The issue, in a nut shell, is that I not only reduced the x-former's applied output voltage to the stack by half - I also, if I recall the operation of VM's correctly - halved the applied frequency the stack experiences. These two factors reduced the output to a small 50 kV (this also explains my failures some years ago that caused me to discount the std calculations and my efforts in this project and caused me to abandon this approach (in hindsight, luckily I did or I would have most likely missed out on the 32 kV, 50 ma simple x-former I still have the use of ... for now. Still trying to get them to sell it to me ... but that isn't germane to to this thread .)

So, I have returned the VM's NST x-former to the full 15 kV applied and will be careful not to drive the VM stack past 45% of the variac setting - I want it to operate over 150 kV but not exceed 200 kV.

Since this will accelerate (repel) deuterons, this is a positive VM system.

While a lot of this could have been predicted by reviewing the literature, frankly, I had far more fun doing the tests (experiments.) Old hands will smile at my previous assumptions but having the system available (and not fully convinced the literature explains details as clearly as one needs to modify circuits) I must admit I prefer this method when I have a system to test - since I am using components that aren't easy to get spec's for, and since my system is a woefully low 60 Hz (again, I'd like to see that stove heater system built as a VM...), and previous calculation's I had done really didn't even closely match my earlier results, this was, for me a good methodology (now I see why in electronics course, experiment with real devices, can really clarify what the theory often leaves out.)

What I have done this thread is not, necessarily, what one should follow when building your own (lol.

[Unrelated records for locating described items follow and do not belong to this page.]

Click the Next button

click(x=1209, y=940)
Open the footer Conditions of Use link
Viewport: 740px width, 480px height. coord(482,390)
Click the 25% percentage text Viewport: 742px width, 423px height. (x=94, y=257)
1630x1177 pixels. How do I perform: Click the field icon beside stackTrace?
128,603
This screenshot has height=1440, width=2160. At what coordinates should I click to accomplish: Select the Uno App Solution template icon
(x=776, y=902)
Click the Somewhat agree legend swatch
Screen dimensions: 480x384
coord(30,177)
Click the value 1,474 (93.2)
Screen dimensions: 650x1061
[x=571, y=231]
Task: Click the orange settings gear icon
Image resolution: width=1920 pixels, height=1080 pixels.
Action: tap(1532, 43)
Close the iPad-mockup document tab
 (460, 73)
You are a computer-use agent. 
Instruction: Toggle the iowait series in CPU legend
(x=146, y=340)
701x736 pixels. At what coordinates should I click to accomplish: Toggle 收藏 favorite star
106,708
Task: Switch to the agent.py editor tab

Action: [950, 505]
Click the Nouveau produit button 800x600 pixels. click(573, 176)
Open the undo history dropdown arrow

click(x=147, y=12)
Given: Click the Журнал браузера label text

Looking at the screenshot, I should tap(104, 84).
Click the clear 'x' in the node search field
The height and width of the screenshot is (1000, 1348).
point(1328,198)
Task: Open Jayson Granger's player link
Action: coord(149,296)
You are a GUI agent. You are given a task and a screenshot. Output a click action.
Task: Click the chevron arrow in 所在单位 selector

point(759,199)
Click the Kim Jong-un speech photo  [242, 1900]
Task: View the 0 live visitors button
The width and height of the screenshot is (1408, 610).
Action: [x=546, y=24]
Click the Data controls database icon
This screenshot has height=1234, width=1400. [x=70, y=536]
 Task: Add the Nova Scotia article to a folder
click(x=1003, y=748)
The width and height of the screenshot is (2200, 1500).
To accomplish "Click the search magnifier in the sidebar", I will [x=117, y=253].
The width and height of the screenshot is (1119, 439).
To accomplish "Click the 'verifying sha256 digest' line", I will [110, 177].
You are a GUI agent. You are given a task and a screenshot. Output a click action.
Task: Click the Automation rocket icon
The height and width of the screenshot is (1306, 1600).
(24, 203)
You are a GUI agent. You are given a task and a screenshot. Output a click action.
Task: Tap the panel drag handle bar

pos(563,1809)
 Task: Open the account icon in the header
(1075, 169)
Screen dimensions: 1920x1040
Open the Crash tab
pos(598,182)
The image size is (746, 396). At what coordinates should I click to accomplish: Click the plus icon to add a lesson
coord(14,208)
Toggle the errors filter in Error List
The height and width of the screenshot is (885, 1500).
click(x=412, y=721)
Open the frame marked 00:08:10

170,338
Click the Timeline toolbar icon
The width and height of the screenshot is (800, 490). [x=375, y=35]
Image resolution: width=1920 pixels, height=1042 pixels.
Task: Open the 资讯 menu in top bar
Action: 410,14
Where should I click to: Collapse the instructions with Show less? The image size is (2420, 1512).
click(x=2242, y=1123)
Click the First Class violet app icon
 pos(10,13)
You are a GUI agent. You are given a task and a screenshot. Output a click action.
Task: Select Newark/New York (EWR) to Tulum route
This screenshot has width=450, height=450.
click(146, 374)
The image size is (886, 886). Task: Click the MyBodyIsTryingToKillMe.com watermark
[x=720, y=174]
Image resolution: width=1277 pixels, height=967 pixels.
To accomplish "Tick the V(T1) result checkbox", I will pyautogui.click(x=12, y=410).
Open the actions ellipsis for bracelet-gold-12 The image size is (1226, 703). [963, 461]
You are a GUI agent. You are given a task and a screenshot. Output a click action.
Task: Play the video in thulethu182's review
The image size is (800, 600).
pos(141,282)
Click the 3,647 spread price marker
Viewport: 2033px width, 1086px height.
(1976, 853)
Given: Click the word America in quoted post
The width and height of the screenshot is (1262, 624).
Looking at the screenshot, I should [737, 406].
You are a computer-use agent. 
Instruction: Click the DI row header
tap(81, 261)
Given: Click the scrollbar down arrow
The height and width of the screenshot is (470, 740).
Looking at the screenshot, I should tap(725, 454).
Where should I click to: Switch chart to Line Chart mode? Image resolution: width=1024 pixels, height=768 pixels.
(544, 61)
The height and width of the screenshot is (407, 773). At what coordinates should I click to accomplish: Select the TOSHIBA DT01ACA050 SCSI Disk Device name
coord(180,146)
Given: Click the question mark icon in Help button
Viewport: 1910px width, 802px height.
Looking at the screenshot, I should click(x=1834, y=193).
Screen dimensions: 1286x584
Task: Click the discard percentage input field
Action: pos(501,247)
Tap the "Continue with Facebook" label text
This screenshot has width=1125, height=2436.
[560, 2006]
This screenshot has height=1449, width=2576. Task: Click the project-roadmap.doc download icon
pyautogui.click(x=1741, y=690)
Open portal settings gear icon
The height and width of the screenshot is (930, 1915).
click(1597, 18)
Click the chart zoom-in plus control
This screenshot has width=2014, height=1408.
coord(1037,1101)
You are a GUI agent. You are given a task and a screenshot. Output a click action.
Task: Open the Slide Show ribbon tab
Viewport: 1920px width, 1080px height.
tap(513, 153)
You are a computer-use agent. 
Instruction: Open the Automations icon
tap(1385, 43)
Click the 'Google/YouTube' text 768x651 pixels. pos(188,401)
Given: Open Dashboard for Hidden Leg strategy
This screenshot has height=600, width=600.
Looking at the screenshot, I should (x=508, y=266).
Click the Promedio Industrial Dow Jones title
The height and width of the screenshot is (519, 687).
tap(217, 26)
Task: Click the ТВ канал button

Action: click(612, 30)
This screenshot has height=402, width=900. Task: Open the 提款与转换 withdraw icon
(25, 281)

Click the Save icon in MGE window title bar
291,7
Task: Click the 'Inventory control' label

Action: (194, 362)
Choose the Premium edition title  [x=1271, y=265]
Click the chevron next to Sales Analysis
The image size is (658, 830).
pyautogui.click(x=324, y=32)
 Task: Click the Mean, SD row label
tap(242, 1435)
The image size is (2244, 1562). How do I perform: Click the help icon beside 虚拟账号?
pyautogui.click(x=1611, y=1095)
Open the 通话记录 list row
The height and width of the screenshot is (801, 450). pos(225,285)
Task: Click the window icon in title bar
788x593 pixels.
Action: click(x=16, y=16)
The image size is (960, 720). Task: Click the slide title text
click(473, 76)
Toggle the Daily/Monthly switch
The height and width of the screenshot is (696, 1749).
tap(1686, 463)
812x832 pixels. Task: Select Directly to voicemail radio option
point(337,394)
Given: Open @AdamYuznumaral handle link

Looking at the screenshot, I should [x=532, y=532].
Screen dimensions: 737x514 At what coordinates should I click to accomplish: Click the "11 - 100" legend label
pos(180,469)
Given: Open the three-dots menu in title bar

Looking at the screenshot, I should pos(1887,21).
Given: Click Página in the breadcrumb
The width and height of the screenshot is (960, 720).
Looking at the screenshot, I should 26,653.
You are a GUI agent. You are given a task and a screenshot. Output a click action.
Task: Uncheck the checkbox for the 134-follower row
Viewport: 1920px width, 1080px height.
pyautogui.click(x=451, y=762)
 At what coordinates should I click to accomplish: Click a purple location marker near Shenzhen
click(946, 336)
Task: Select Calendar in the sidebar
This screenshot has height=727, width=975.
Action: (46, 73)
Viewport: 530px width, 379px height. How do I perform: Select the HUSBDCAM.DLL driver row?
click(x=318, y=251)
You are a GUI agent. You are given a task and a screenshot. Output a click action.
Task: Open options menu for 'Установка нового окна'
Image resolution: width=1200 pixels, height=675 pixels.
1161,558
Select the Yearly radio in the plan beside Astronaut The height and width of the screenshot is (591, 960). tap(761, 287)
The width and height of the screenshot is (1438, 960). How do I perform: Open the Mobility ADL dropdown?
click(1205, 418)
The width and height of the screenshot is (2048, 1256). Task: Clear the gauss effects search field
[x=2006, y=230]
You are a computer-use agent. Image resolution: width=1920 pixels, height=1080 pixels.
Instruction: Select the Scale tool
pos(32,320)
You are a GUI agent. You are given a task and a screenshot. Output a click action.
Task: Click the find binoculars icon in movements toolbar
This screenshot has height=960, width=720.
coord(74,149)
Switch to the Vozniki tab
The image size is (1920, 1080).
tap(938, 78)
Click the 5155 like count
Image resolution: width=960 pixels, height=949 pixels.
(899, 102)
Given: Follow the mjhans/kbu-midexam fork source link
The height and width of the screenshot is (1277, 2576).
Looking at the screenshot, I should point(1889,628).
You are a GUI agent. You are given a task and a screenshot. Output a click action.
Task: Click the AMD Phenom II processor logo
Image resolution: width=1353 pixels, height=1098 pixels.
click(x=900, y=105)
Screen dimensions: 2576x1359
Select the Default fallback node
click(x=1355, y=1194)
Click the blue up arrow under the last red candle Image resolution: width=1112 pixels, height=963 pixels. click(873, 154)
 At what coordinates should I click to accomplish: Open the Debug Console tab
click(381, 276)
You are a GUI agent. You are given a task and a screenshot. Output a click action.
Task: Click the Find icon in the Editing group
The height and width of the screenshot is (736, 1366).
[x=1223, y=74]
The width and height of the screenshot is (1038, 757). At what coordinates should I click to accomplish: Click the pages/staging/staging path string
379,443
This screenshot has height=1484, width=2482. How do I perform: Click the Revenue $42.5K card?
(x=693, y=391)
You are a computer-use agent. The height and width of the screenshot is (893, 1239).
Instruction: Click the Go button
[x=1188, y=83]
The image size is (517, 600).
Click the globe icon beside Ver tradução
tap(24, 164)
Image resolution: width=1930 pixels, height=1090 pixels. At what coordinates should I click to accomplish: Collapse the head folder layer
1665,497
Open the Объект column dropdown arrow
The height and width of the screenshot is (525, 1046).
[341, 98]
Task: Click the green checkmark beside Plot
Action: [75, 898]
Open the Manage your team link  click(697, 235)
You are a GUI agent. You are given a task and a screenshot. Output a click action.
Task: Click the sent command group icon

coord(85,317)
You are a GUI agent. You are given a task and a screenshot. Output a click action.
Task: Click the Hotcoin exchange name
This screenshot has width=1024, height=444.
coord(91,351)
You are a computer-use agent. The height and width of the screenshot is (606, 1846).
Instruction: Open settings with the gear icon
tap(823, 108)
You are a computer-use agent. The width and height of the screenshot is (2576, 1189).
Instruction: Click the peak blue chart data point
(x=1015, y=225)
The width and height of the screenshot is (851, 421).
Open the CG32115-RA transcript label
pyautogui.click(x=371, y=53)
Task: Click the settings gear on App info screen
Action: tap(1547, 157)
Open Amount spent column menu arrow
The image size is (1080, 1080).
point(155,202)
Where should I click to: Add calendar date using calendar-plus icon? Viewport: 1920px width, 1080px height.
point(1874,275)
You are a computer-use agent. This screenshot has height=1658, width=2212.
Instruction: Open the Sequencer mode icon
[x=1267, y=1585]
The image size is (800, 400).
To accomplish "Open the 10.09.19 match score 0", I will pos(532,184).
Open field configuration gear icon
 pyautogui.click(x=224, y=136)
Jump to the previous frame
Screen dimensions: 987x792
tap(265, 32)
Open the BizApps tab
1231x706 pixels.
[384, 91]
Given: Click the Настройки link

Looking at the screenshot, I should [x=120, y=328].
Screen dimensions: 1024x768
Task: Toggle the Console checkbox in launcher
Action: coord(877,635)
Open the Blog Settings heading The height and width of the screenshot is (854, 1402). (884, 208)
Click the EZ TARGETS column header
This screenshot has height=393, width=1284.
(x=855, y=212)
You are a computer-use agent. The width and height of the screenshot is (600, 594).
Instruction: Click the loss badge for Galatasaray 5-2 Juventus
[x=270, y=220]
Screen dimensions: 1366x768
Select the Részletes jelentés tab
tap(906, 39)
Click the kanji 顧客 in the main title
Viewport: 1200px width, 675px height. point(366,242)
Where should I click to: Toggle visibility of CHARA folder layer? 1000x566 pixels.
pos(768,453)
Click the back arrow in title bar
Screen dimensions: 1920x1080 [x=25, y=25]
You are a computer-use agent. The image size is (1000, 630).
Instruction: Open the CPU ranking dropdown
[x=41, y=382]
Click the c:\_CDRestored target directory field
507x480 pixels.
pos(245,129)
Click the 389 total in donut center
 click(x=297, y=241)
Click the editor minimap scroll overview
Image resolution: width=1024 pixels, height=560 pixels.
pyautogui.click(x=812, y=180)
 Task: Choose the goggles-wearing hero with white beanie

I have one especially valuable device for this type of work: an analog HV probe good to +50 kV.) But using this approach did starkly clarify issues relative to the system and mod's one can make and what then results - invaluable.

Besides, one thing Richard points out to some people on this forum from time to time is:

"If you think something can work, then build it and prove it."

That is, paper projects are exactly that - paper. Some years ago, I took ideas from paper (theory) and failed (through I did build some VM's using these and other components - my error, at the time, was not questioning the basic designs (the reasons for them) and then, not testing different design approaches.)

Getting back and doing real experiments by building and trying different configurations has enabled me, also with help from people here, to figure out the issues/problems relative to these extremely high voltage VM's.

The final result is that I have succeed in building a successful +200 kV power supply suitable for my deuterium accelerator.

Learning the in's and out's of these HV systems is something I will have long after I sell or disassemble this VM.

User avatar
Richard Hull
Site Admin
Posts: 10626
Joined: Fri Jun 15, 2001 1:44 pm
Real name: Richard Hull

Re: High Voltage Multiplier Issue

Post by Richard Hull » Sun Oct 22, 2017 6:40 pm

At 60 hz I fear your system will collapse under any form of real accelerator load to a rather pitiful voltage. In VM systems operated at 60hz it is all about the value of your capacitors in each stage. .1ufd is none to big for filtering. Door knobs of 2000pf will buckle. Adding more stages demand much higher capacitance. to sustain any form of accelertor or fusor load current.

However, for electrostatic experiments a VM system need not have large caps to get the true VM multiplication factor provided the load is in the hundred microamp range. at 100kv just bringing the leads out to air will have such huge corona loads, (50-100ua), that a voltage multiplier with door knobs will start to buckle below the stage multiplication expected.

Richard Hull
Progress may have been a good thing once, but it just went on too long. - Yogi Berra
Fusion is the energy of the future....and it always will be
Retired now...Doing only what I want and not what I should...every day is a saturday.